An aging outhouse on the pier extending out from the fire station that’s purportedly the only public toilet in Tenakee Springs in August of 2022. (Mark Sabbatini / Juneau Empire file photo)

An aging outhouse on the pier extending out from the fire station that’s purportedly the only public toilet in Tenakee Springs in August of 2022. (Mark Sabbatini / Juneau Empire file photo)

Gimme a Smile: Is it artificial intelligence or just automatic?

Our nation is obsessed with AI these days. Artificial intelligence is writing our school essays (don’t tell the teacher), animating our favorite movies, and feeding us news bites so we know what’s going on in the world. How could that be a problem?

Well…

If AI works about as well as the non-intelligent automated devices in our lives, we are in big trouble. You only have to take a visit to a public restroom to see how well automation works when it really counts.

Say you need to wash your hands in a public restroom. You hold your hands under the faucet, wave them around like you’re getting ready to conduct Beethoven’s Fifth Symphony, and wait for the magic water to appear. Nothing. You wave your hands up and down, sideways, and around in circles like you’re about to tackle a punching bag, which is precisely how you feel at this moment. Finally, the water flows out, allowing you to wet your hands before reaching out to the soap dispenser.

You need to be wary when it comes to the soap, for fear of looking like a fool. Some soap dispensers are automated with a sensor and some are the old-fashioned manual pump kind. If you don’t know what you’re dealing with, you might stand for hours, minutes even, waving your hand under a dispenser that is never, ever going to squirt out any soap automatically. Then the person next to you tips you off that you’re contending with a manual soap dispenser. Yeah, you don’t even know how to lather up in this world. But if it is automatic, where do you position your hands so the soap squirts into your palm instead of onto your face or all over the counter? Your chances of making a colossal mess are about 50-50 at this point.

Finally, you succeed in lathering up. Back to the faucet, which of course has stopped running by now. You hold your hands in front of the sensor, scrubbing them over and over like Lady Macbeth, but all you can muster is a 10-second stream of water. Rinse and repeat, rinse and repeat, over and over until the soap is finally gone from your hands.

Your ordeal is almost over. You just need to dry off.

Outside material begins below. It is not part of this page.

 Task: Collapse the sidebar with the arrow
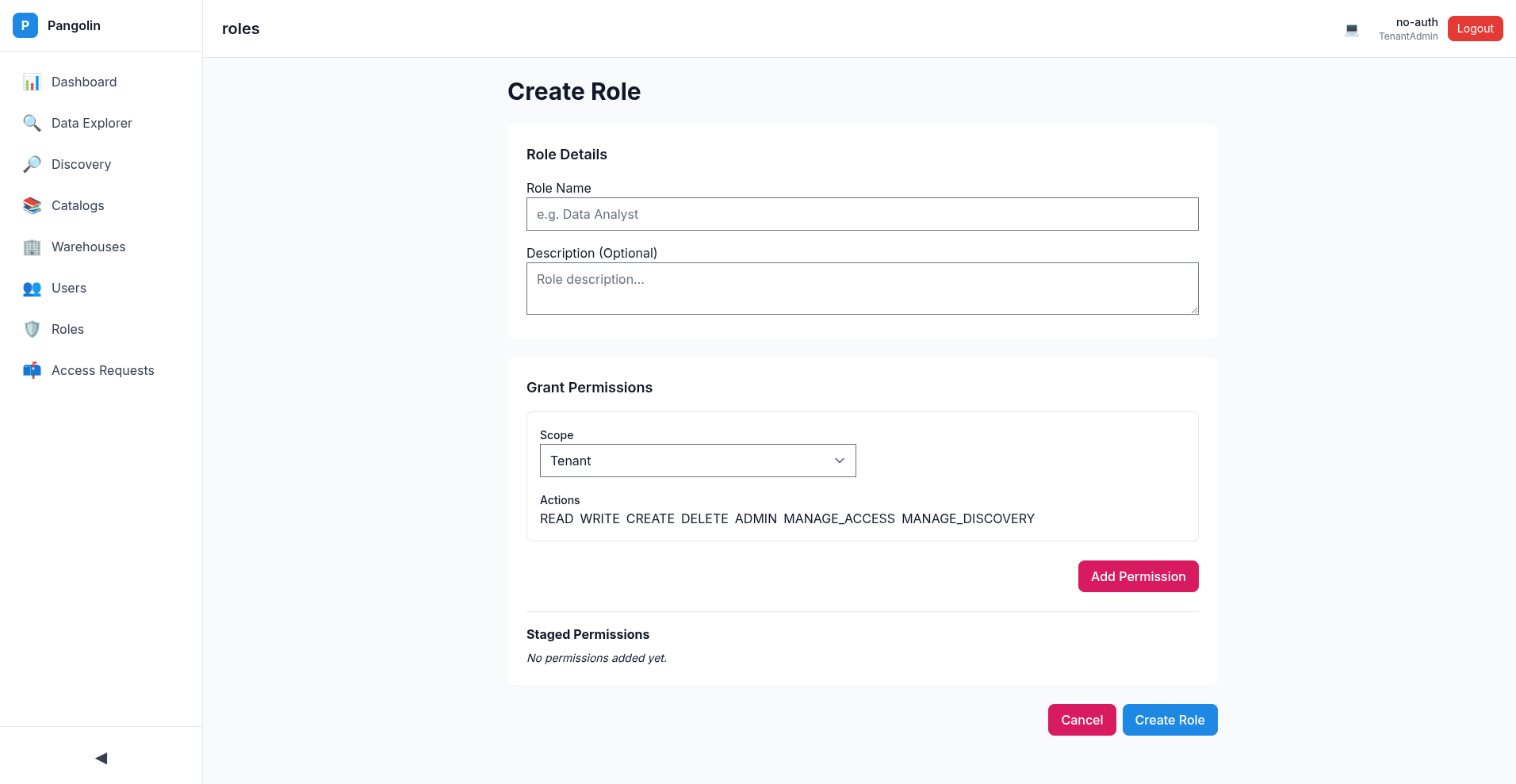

Again, there are various options. Maybe there’s a hand dryer with a flow so strong that it can literally blow your skin right off your bones if you’re not careful. Or there might be an automatic paper towel dispenser, where you have to figure out whether to wave your hands in front of or underneath the dispenser. Maybe if you bow down to it with reverence, a paper towel will magically appear. But the dispenser might be empty. No amount of genuflecting will entice an empty paper towel dispenser to grant you a paper towel. It’s almost enough to trigger nostalgia for the olden days of the cloth towel on a continuous loop, which you grabbed with both hands to reveal a clean stretch of fabric. Almost.

When all else fails, just wipe your hands on your pants and be done with it.

These trials with automatic faucets and blow dryers are nothing compared to the ordeal of the automatically flushing toilets. While it takes a herculean effort to activate the faucets in the sinks, the toilets flush at the slightest movement in front of their sensors. There’s nothing worse than having the toilet flush when you’re still sitting on it. But take heart, you can conquer the toilet sensors. Take a tip from me — this is not a joke. All you need to do is carry a sticky-note pad with you. Stick a note over the sensor, and then you can take your time to do your business, and the toilet is none the wiser. For all it knows, you’re still sitting there, even after you’re all finished. This trick is especially useful for young children who nurture a very real fear that they will get flushed down the toilet, especially when it seems to have a mind of its own.

I think that’s the fear we all have when it comes to AI — that it will have a mind of its own. But don’t despair. We’re not doomed to getting flushed down the toilet. Human ingenuity will prevail. We can take on the artificial world, one sticky note at a time.

• Peggy McKee Barnhill is a wife, mother, and author who writes cozy mysteries under the pen name “Greta McKennan.” She likes to look at the bright side of life.